As can be seen above, the S3A is the smallest 18650-sized light in my collection so to help put things in perspective, I've taken a close-up vs. 1xAA lights below and SureFire L4 (2xCR123A):







L to R (same order for both sets of pics): RL 3100 | Sunwayman M11R | Fenix LD10 | Sunwayman V11R | XENO S3A | SureFire L4

Given the size is the main feature being touted, I've taken additional comparo shots to help you "size" it up:










 

I measured the diamter to be 21.4mm (.84in) and length @ 111mm (4.37in):


 

 

*[NEW 6/20:* The S3A fits well in my medium-sized hand, however given the tailcap guard, you'll need to position it to allow your thumb easy access to the button:


 

*]* 


*FIT & FINISH*
Despite the compactness of the S3A, the overall fit and finish is quite outstanding. The square cut threads are ultra smooth and the SS bezel was tightened without any gaps. While the lack of material may not convey the same perception of robustness as say the G10v2, it is still nontheless fairly tough.
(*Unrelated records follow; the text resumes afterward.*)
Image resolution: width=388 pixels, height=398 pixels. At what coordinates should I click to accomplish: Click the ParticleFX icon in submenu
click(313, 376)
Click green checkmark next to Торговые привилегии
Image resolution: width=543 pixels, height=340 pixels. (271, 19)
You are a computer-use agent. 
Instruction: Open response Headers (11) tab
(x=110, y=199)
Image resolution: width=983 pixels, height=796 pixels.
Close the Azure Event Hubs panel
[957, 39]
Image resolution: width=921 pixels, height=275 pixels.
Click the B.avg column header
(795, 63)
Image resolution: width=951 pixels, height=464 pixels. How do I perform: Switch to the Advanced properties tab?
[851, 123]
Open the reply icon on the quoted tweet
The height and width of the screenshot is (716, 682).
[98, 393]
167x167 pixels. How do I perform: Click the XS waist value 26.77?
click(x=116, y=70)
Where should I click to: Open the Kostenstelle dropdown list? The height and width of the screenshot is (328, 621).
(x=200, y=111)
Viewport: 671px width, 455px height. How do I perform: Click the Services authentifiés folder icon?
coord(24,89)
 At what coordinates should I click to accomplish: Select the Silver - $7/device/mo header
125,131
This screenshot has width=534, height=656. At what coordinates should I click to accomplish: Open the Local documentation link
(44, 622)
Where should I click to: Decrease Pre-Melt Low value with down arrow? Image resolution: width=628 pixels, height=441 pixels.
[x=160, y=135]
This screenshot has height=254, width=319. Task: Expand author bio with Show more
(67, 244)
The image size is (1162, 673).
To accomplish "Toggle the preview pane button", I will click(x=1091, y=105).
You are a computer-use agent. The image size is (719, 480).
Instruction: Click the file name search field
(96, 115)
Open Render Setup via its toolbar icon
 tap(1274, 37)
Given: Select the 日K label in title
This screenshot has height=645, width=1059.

I had the S3A clipped to my belt that came loose and while getting out of the car, it fell from a height of about 1m onto concrete pavement but only suffered a minor ding to the side of the head and some light scratches/dents in both the bezel and tailcap: 


 








 


(Note: The tailcap is not completely tightened in last two pics)

Despite this mishap, the S3A still functions flawlessly. Obviously, this wasn't an extreme impact test by any stretch of the imagination but I do feel the S3A should be able to shrug off a few knocks/drops.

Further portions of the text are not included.